Model Interpretability
Qualitative analysis reveals how information traverses the hierarchical graph: the background step remains largely isolated; initial diagnosis aggregates predominantly from background; local surgery nodes integrate information from both precursors. At the global node, both background and surgery steps contribute most to survival estimates, closely mirroring clinical evidence on the importance of both historic and perioperative factors for HNC prognosis.
Figure 2: (a) Message-passing contributions at each graph level, (b) Kaplan-Meier curves stratified by predicted risk groups, (c) Example individual survival curve and estimated time.
Stratifying patients by predicted risk yields Kaplan-Meier curves with substantial separation (log-rank p<10−4), confirming the clinical meaningfulness of ChronoSurv’s risk grouping.
Broader Implications and Future Directions
ChronoSurv advances multimodal survival prediction by integrating the clinical workflow into the architectural design, moving beyond flat late-fusion paradigms common in prior work (2606.19140).

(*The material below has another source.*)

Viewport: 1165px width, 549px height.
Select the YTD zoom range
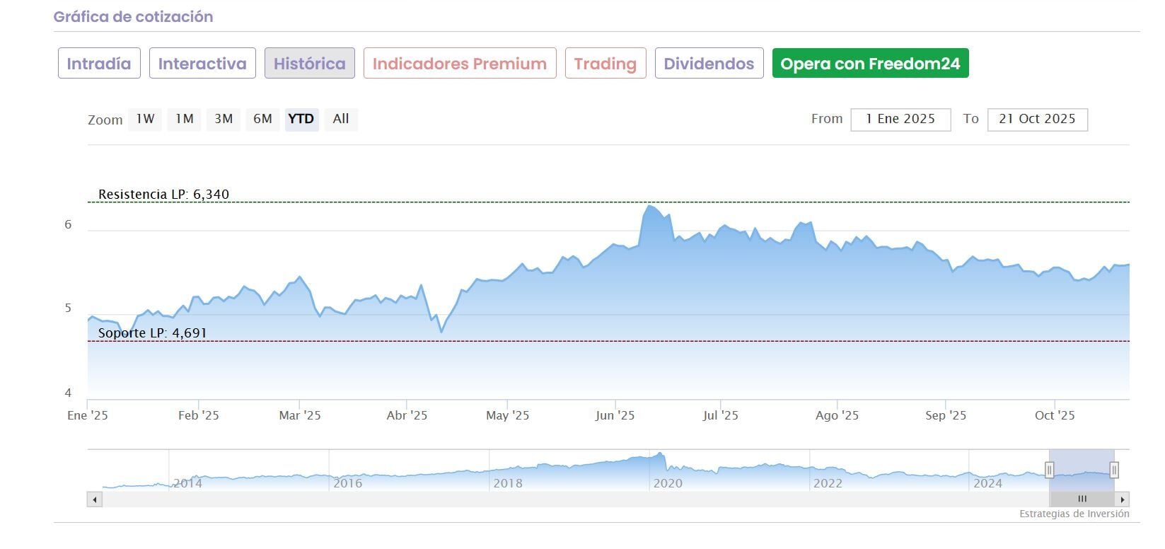(x=301, y=119)
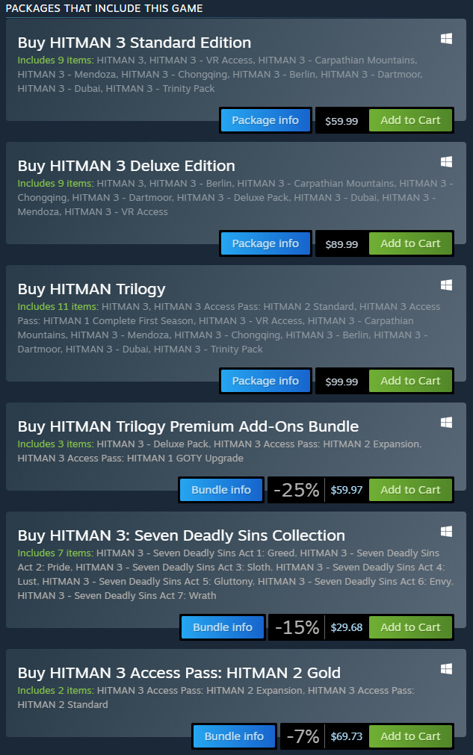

The hierarchical, directed, and heterogeneous graph construction natively supports missing modalities, patient-specific graphs, and progression-aware modeling, making it adaptable to real-world, imperfectly measured clinical data.

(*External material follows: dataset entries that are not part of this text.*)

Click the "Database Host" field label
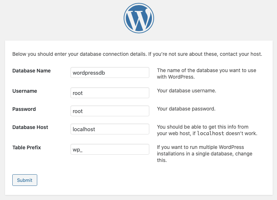click(x=30, y=127)
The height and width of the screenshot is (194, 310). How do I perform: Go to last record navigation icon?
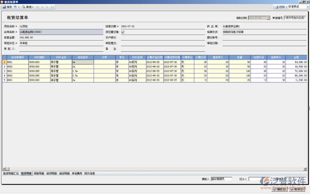click(x=52, y=7)
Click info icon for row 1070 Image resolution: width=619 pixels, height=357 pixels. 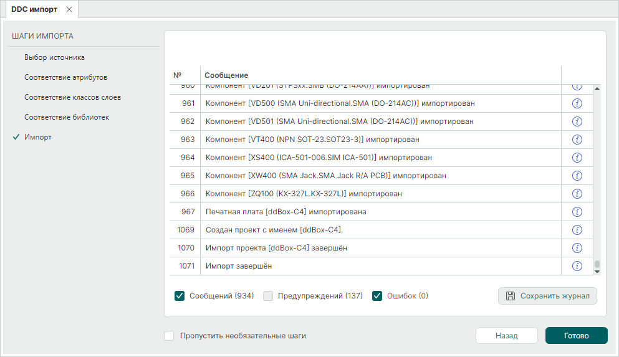click(x=577, y=248)
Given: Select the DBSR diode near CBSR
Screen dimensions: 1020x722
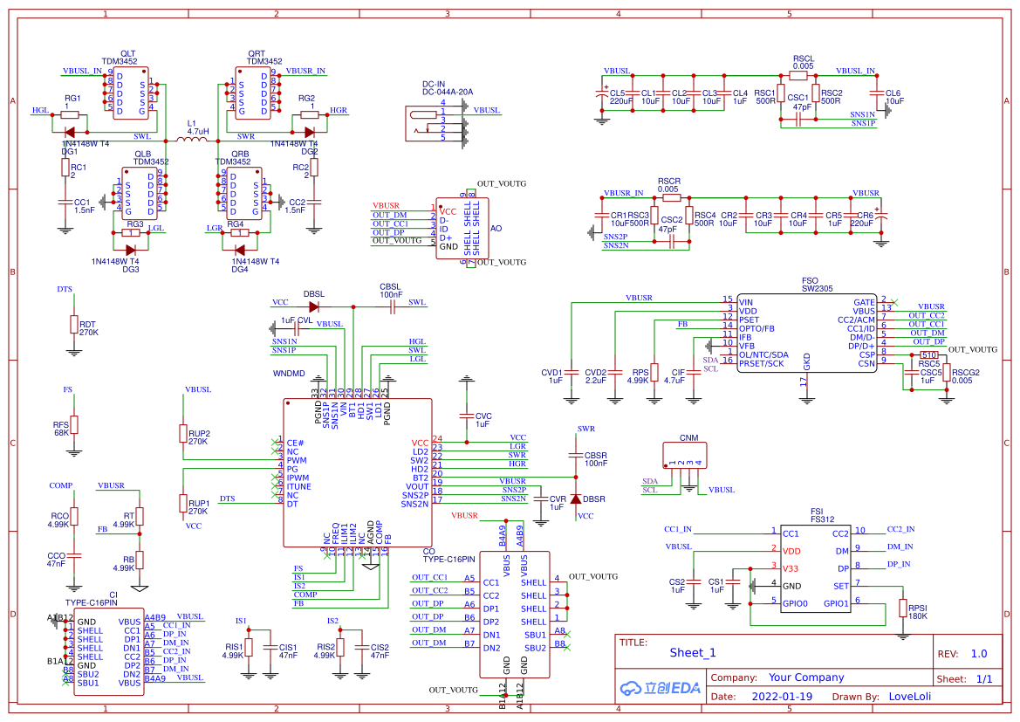Looking at the screenshot, I should pos(575,499).
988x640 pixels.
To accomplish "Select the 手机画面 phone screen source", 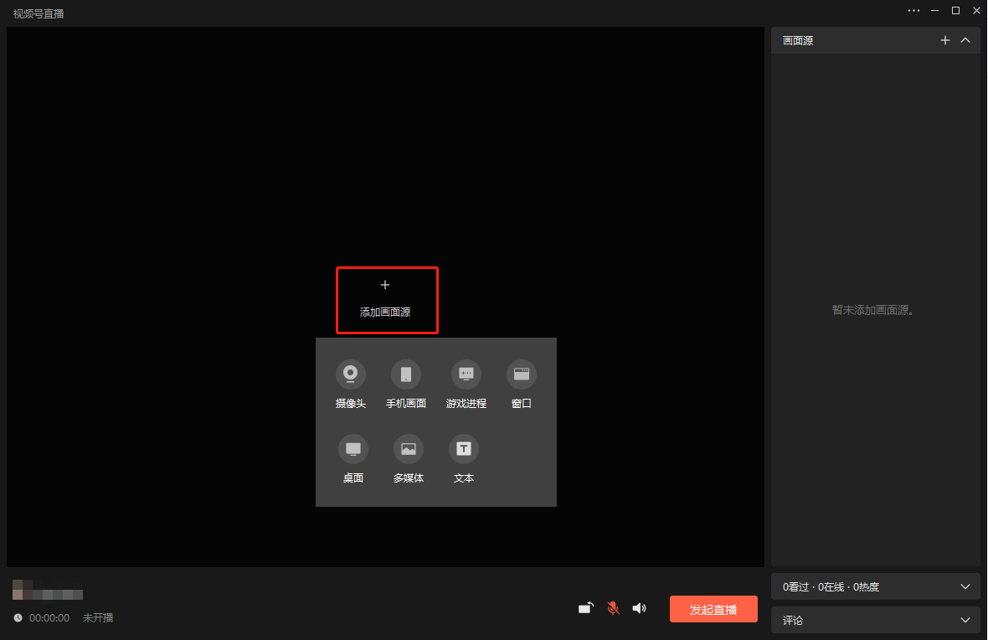I will 406,374.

The explicit modeling of clinical trajectories represents a shift to incorporating domain knowledge at the graph-topological level. This concept is extensible: additional clinical steps, imaging modalities, molecular assays, or treatment interventions can be incorporated as further nodes/edges. The approach is expected to scale to larger, more diverse cohorts and could be generalized to other malignancies with well-defined care pathways.
Further improvements can be anticipated by developing trainable initial feature encoders (rather than fully frozen backbones), leveraging larger-scale foundation models, or introducing additional supervision (e.g., contrastive or counterfactual learning) on clinical step representations. Integrating event-type modeling would enable direct handling of competing risks, and augmenting prediction tasks to adverse events or recurrence would expand the clinical impact.
Conclusion
ChronoSurv introduces a rigorous graph-based multimodal survival model that encodes temporal and hierarchical aspects of the clinical pathway, achieving state-of-the-art discrimination and calibration in head and neck cancer. Its explicit, modular design for care trajectory modeling both augments performance and enhances interpretability, advocating for similar approaches in broader clinical AI and multimodal learning contexts.